税率は保有期間によって大きく異なります。売却した年の1月1日時点で所有期間が5年を超えていれば「長期譲渡所得」、5年以下であれば「短期譲渡所得」に分類され、短期の方が税率は高く設定されています。この保有期間の判定は売却のタイミングを左右する重要な要素です。詳しくは収益物件売却時の譲渡所得税を徹底解説をご確認ください。
また、一定の条件を満たす場合には特別控除が適用される可能性もあります。売却時に使える特別控除の種類と要件で詳しく解説していますので、該当するかどうか確認しておきましょう。
手残り(手取り額)の計算手順
手残りは以下の手順で計算します。
- 売却価格を確定する — 不動産会社の査定や実際の売買交渉で決まった価格です。査定のポイントについては収益物件の査定で損しないためのポイントを参考にしてください。
- ローン残債を確認する — 引き渡し時点でのローン残高を金融機関に確認します。
- 取引費用を合計する — 仲介手数料・印紙税・抵当権抹消費用・司法書士報酬・繰上返済手数料などを合算します。
- 譲渡所得税・住民税を計算する — 譲渡所得を算出し、保有期間に応じた税率を適用します。
- 手残りを算出する — 売却価格からローン残債・取引費用・税金を差し引いた金額が手残りです。
計算式にすると「手残り = 売却価格 − ローン残債 − 取引費用 − 譲渡所得税等」となります。収支シミュレーションツールを活用すれば、各項目を入力して手残りの概算を確認できます。
費用を抑えるためのポイント
売却にかかる費用をゼロにすることはできませんが、工夫次第で負担を軽減することは可能です。
まず、保有期間を意識した売却タイミングが重要です。短期譲渡と長期譲渡では税率に大きな差があるため、5年超の保有で長期譲渡所得に該当するタイミングまで待つことで、税負担を大幅に抑えられる場合があります。
次に、取得費や譲渡費用の計上漏れを防ぐことも大切です。購入時の売買契約書・領収書・仲介手数料の明細などは確定申告時に必要となるため、購入時から保管しておきましょう。取得費を正確に計上できないと、概算取得費(売却価格の5%)で計算せざるを得なくなり、税額が大きくなる可能性があります。
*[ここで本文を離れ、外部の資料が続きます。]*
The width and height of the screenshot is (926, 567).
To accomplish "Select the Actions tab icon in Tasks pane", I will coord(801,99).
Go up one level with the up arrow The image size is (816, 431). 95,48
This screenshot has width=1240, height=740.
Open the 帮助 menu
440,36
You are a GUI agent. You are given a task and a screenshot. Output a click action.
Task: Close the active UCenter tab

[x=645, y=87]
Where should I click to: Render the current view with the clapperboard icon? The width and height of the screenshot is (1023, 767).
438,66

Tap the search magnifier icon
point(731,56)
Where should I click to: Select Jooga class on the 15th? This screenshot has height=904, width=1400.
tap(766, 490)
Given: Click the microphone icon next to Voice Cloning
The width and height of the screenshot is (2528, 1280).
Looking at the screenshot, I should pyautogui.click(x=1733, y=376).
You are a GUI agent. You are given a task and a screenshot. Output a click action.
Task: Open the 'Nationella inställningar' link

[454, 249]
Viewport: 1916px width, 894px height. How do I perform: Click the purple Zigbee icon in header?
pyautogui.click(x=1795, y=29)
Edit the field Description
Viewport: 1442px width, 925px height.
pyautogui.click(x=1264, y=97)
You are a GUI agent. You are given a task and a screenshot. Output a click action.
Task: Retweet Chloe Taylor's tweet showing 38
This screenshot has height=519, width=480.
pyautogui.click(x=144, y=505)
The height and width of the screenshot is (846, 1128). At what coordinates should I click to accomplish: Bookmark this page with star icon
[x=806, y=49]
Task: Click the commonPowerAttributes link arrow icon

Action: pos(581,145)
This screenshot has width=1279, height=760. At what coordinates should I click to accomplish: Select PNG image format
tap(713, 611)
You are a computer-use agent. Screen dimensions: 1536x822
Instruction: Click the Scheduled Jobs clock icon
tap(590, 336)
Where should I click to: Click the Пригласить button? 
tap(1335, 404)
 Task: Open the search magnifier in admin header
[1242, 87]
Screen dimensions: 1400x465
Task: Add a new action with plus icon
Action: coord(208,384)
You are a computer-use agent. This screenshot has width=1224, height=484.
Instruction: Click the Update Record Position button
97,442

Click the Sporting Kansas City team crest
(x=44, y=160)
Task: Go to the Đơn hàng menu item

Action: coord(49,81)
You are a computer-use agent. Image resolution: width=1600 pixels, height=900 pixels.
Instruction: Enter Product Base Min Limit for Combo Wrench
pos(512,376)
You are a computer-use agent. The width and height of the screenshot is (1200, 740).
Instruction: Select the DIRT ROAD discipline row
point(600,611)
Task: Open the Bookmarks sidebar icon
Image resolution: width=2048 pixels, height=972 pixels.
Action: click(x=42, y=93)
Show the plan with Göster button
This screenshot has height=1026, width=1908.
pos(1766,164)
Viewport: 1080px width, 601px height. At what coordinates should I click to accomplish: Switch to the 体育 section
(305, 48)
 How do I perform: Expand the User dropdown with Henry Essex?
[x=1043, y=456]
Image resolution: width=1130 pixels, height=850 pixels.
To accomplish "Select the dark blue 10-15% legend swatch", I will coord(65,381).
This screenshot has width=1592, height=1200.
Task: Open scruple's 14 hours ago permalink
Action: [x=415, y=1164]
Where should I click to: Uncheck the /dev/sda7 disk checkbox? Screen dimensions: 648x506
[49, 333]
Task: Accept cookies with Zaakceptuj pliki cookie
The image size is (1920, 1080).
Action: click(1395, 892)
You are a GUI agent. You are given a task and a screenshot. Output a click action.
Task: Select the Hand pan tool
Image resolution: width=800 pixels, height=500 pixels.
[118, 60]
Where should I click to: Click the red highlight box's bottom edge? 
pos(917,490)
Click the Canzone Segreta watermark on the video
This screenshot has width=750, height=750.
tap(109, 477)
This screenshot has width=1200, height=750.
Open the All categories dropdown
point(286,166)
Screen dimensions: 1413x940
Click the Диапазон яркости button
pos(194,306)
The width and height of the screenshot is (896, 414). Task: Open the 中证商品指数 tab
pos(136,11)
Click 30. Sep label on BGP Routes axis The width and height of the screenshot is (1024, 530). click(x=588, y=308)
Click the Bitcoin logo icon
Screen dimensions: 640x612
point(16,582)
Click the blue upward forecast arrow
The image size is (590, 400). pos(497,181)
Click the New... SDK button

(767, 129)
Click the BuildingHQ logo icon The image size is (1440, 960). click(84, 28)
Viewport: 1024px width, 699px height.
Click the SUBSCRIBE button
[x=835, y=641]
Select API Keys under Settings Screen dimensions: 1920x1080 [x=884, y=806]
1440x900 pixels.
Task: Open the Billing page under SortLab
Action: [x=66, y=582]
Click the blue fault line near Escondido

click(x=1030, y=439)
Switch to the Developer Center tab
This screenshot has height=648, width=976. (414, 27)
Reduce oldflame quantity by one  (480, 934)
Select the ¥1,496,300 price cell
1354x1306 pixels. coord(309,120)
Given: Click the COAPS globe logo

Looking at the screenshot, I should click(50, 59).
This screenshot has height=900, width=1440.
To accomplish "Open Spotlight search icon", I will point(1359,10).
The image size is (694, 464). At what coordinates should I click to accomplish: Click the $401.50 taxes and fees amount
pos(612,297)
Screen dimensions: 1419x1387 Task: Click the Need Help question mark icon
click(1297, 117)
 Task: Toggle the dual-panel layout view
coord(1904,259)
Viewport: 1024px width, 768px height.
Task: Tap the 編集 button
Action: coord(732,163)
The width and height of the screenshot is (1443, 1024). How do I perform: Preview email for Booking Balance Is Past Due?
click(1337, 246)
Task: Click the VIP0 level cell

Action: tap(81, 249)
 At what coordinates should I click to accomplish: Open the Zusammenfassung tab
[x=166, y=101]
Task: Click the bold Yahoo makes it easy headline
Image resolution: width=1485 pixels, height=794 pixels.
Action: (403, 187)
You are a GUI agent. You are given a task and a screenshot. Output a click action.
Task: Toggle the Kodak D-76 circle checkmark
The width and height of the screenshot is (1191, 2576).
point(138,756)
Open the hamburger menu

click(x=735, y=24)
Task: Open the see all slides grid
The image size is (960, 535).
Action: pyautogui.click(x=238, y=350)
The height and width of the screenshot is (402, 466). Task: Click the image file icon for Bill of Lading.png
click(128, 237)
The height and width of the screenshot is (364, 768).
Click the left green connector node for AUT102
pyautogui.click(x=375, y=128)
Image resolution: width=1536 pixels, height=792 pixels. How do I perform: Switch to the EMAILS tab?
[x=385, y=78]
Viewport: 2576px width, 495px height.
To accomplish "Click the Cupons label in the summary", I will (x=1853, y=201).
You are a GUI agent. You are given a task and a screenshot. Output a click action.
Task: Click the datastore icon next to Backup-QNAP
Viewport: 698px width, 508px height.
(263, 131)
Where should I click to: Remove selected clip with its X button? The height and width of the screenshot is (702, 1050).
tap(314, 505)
また、複数の不動産会社に査定を依頼し、仲介手数料の条件や売却戦略を比較検討することも有効です。ただし、手数料の安さだけで不動産会社を選ぶのではなく、売却実績や対応力も含めて総合的に判断することが大切です。
まとめ:売却前に費用をシミュレーションする
収益物件の売却では、表面的な売却価格だけで判断するのは危険です。仲介手数料や税金を含めた全費用を事前に見積もり、手残りがどの程度になるのかを把握した上で売却判断を行いましょう。特に譲渡所得税は保有期間や取得費の計上方法によって大きく変動するため、税理士への相談も検討する価値があります。売却によって得られる手残りと、保有し続けた場合のキャッシュフローを比較し、出口戦略として最適なタイミングを見極めることが、不動産投資の成功に直結します。